Of course there is the case of Facebook Beacon which was famously hated by more or less everyone in the world. The Beacon advertising system published onto your friends newsfeeds websites that you had been visiting, what products you purchased, rated and flights or hotels booked etc.


One huge problem with Beacon was that it opted you in automatically which is insane especially on a site like Facebook where there are so many privacy controls. Even if most people don’t use half of the privacy options there are benefits of having them there including an overall sense of trust in the site.

Opting people in automatically is such a dangerous move, allowing users the choice would have been far more sensible. The Beacon saga would have been a whole different story if the control would have been in the users hands.

People have a major desire for control when privacy is a factor even if they will never  exercise using it. Another recent example is when Facebook made a change to the terms of service, millions of users joined groups (the largest had 2.5 million) demanding the TOS be changed back. When Facebook finally said ‘OK, we’ll let the users vote on the TOS’, guess how many users out of 200 million actually voted? only 600,000. Once Facebook gave the option of control via the vote people calmed down and got less involved and how many times have you actually read a TOS document anyway? The moral of the story is conrtol, control, control.

In the case of Digg I think it would work better on a traditional social network with people who actually know you. I’m not sure how it would work but maybe combining friends who go to the same events as you with ones who communicate with you the most could work. If one of these friends clicks on a ad that same can be shown to you automatically or have a ‘share’ button on a ad.

Using Voting On Advertising To Make It More Relevant

I’m a big fan of using the feature of being able to vote on advertising to make it more targeted and relevant for yourself. This not only creates a better experience for you but it also saves the advertisers money by not wasting impressions.

The idea is that when you vote negatively (thumbs down, minus sign whatever) against an ad it will not get shown to you again, if you vote negatively again to more ads in the same category then that category will not get shown to you again. Make sense right?

When you vote positively on a ad then the opposite happens, you see more from that company or of that category of ad. Your friends could also be shown ads which you have rated positively.

Facebook is currently using a voting system on its sidebar ads. If you vote the ad thumbs down you’ll get asked to rate the ad either:



Once you pick one of these I’m assuming that you should not see this type of ad again. However I’ve noticed it doesn’t really work, could it be that Facebook doesn’t have enough ad inventory to support these ratings? That could answer why when I rate negatively I still see the same type of crap ads.

However it’s a step in the right direction if the feedback goes to the advertiser as well as Facebook. It means that everyone works harder to make things better.

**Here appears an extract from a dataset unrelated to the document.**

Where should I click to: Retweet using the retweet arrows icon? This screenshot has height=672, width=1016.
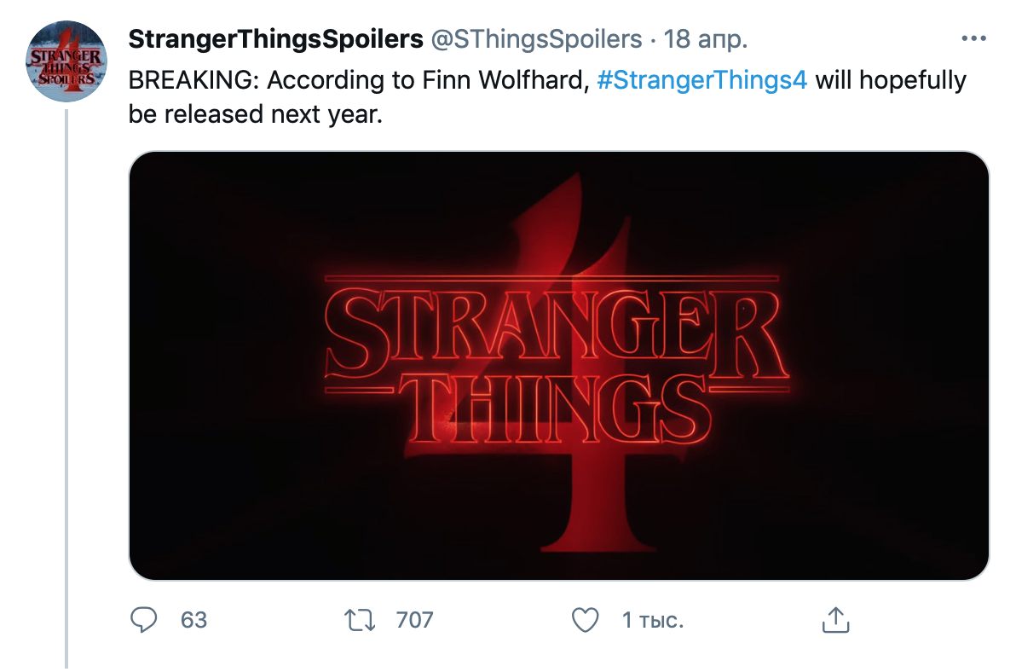pyautogui.click(x=360, y=620)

On Facebook the feature probably doesn’t get used much as users have the luxury of ads not being very intrusive and many people have ad blindness online. But on services like Spotify it could really improve your overall experience and even become beneficial. This model would work even better on mobile where screen environment is much smaller and ads become more in your face.

The question is will people bother to vote at all? After reading the responses to Facebook launching the feature it seems that many people online either a) haven’t notice the feature at all because they don’t notice the ads or b) won’t rate ads because they don’t want to waste there time or do the hard work for Facebook.

At the end of the day the ads are going to be there regardless, if it’s a free service it needs to generate revenue. Wouldn’t you rather the ads occupying the space were of interest to you?